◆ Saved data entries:
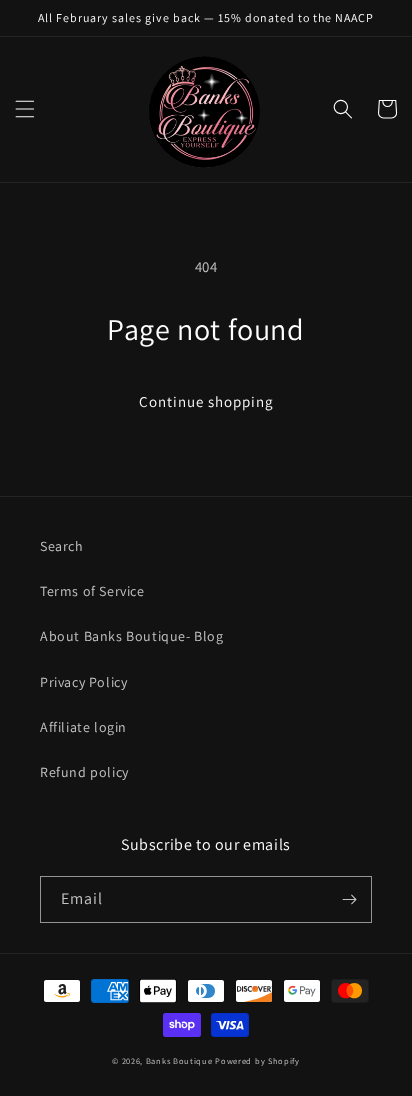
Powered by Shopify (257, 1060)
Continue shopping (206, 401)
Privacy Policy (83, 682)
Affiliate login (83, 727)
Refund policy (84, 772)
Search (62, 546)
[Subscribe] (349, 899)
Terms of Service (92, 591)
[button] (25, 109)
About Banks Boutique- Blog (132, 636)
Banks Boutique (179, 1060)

◆ PROBLEM TO SOLVE:
Each line above must be set down exactly, though no picture should be carried over.

◆ OUTPUT FOR THIS TASK:
Powered by Shopify (257, 1060)
Continue shopping (206, 401)
Privacy Policy (83, 682)
Affiliate login (83, 727)
Refund policy (84, 772)
Search (62, 546)
[Subscribe] (349, 899)
Terms of Service (92, 591)
[button] (25, 109)
About Banks Boutique- Blog (132, 636)
Banks Boutique (179, 1060)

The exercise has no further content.